Recorded data:
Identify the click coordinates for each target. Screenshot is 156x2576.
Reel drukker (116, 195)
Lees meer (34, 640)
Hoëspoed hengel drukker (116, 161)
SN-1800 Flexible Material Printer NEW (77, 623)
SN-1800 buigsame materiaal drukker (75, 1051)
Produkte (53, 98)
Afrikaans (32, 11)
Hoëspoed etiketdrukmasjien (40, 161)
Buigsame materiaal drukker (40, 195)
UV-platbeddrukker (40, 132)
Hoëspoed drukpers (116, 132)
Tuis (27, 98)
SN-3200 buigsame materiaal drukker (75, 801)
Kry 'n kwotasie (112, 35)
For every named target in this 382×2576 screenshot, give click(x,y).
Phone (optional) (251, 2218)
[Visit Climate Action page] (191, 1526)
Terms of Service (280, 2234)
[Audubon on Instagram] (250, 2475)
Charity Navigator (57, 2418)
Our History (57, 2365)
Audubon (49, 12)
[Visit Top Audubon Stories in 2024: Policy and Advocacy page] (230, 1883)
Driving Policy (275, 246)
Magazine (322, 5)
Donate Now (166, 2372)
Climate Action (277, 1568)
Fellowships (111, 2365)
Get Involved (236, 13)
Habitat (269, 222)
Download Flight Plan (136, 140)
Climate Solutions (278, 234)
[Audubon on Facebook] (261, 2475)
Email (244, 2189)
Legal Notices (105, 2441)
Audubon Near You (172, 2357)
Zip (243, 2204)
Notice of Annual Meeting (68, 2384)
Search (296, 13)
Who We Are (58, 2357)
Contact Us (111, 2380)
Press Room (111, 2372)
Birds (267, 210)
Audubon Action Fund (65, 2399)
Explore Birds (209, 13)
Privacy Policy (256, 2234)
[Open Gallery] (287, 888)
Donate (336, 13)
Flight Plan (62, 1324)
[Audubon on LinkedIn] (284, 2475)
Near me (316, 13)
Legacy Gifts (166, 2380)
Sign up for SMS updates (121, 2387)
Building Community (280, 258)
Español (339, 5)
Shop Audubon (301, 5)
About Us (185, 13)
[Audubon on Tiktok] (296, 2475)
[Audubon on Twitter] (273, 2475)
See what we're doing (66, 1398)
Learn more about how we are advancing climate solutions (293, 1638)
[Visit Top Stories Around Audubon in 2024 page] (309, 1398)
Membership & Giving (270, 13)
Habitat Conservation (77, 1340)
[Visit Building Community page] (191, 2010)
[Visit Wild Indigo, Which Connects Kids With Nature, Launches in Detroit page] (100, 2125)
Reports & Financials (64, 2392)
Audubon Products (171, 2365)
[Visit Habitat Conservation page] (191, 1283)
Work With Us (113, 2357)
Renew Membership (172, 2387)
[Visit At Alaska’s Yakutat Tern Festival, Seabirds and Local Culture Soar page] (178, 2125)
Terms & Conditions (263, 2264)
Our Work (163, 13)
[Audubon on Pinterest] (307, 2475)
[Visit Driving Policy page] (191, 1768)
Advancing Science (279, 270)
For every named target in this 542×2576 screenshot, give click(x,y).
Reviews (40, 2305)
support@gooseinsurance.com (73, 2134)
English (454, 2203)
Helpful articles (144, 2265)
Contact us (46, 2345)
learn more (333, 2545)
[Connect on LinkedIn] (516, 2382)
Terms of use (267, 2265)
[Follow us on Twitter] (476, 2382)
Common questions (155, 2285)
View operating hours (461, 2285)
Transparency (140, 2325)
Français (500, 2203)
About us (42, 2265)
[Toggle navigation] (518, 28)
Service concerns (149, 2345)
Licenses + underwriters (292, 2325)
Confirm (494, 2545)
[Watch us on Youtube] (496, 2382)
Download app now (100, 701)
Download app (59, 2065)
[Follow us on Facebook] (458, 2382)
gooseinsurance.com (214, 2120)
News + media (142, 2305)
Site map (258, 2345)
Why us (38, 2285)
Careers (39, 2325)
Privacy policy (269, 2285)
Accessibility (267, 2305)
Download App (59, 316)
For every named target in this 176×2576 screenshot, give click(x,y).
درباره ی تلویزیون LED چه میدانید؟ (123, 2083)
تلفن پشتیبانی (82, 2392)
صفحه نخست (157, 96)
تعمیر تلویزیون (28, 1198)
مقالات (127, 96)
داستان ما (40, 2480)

**Task statement:** The response must consist of all the data, reproduced without alteration.

**Task answer:**
Identify the click coordinates for each target. Screenshot is 156x2576.
Reel drukker (116, 195)
Lees meer (34, 640)
Hoëspoed hengel drukker (116, 161)
SN-1800 Flexible Material Printer NEW (77, 623)
SN-1800 buigsame materiaal drukker (75, 1051)
Produkte (53, 98)
Afrikaans (32, 11)
Hoëspoed etiketdrukmasjien (40, 161)
Buigsame materiaal drukker (40, 195)
UV-platbeddrukker (40, 132)
Hoëspoed drukpers (116, 132)
Tuis (27, 98)
SN-3200 buigsame materiaal drukker (75, 801)
Kry 'n kwotasie (112, 35)
For every named target in this 382×2576 screenshot, give click(x,y).
Phone (optional) (251, 2218)
[Visit Climate Action page] (191, 1526)
Terms of Service (280, 2234)
[Audubon on Instagram] (250, 2475)
Charity Navigator (57, 2418)
Our History (57, 2365)
Audubon (49, 12)
[Visit Top Audubon Stories in 2024: Policy and Advocacy page] (230, 1883)
Driving Policy (275, 246)
Magazine (322, 5)
Donate Now (166, 2372)
Climate Action (277, 1568)
Fellowships (111, 2365)
Get Involved (236, 13)
Habitat (269, 222)
Download Flight Plan (136, 140)
Climate Solutions (278, 234)
[Audubon on Facebook] (261, 2475)
Email (244, 2189)
Legal Notices (105, 2441)
Audubon Near You (172, 2357)
Zip (243, 2204)
Notice of Annual Meeting (68, 2384)
Search (296, 13)
Who We Are (58, 2357)
Contact Us (111, 2380)
Press Room (111, 2372)
Birds (267, 210)
Audubon Action Fund (65, 2399)
Explore Birds (209, 13)
Privacy Policy (256, 2234)
[Open Gallery] (287, 888)
Donate (336, 13)
Flight Plan (62, 1324)
[Audubon on LinkedIn] (284, 2475)
Near me (316, 13)
Legacy Gifts (166, 2380)
Sign up for SMS updates (121, 2387)
Building Community (280, 258)
Español (339, 5)
Shop Audubon (301, 5)
About Us (185, 13)
[Audubon on Tiktok] (296, 2475)
[Audubon on Twitter] (273, 2475)
See what we're doing (66, 1398)
Learn more about how we are advancing climate solutions (293, 1638)
[Visit Top Stories Around Audubon in 2024 page] (309, 1398)
Membership & Giving (270, 13)
Habitat Conservation (77, 1340)
[Visit Building Community page] (191, 2010)
[Visit Wild Indigo, Which Connects Kids With Nature, Launches in Detroit page] (100, 2125)
Reports & Financials (64, 2392)
Audubon Products (171, 2365)
[Visit Habitat Conservation page] (191, 1283)
Work With Us (113, 2357)
Renew Membership (172, 2387)
[Visit At Alaska’s Yakutat Tern Festival, Seabirds and Local Culture Soar page] (178, 2125)
Terms & Conditions (263, 2264)
Our Work (163, 13)
[Audubon on Pinterest] (307, 2475)
[Visit Driving Policy page] (191, 1768)
Advancing Science (279, 270)
For every named target in this 542×2576 screenshot, give click(x,y).
Reviews (40, 2305)
support@gooseinsurance.com (73, 2134)
English (454, 2203)
Helpful articles (144, 2265)
Contact us (46, 2345)
learn more (333, 2545)
[Connect on LinkedIn] (516, 2382)
Terms of use (267, 2265)
[Follow us on Twitter] (476, 2382)
Common questions (155, 2285)
View operating hours (461, 2285)
Transparency (140, 2325)
Français (500, 2203)
About us (42, 2265)
[Toggle navigation] (518, 28)
Service concerns (149, 2345)
Licenses + underwriters (292, 2325)
Confirm (494, 2545)
[Watch us on Youtube] (496, 2382)
Download app now (100, 701)
Download app (59, 2065)
[Follow us on Facebook] (458, 2382)
gooseinsurance.com (214, 2120)
News + media (142, 2305)
Site map (258, 2345)
Why us (38, 2285)
Careers (39, 2325)
Privacy policy (269, 2285)
Accessibility (267, 2305)
Download App (59, 316)
For every named target in this 176×2576 screenshot, give click(x,y).
درباره ی تلویزیون LED چه میدانید؟ (123, 2083)
تلفن پشتیبانی (82, 2392)
صفحه نخست (157, 96)
تعمیر تلویزیون (28, 1198)
مقالات (127, 96)
داستان ما (40, 2480)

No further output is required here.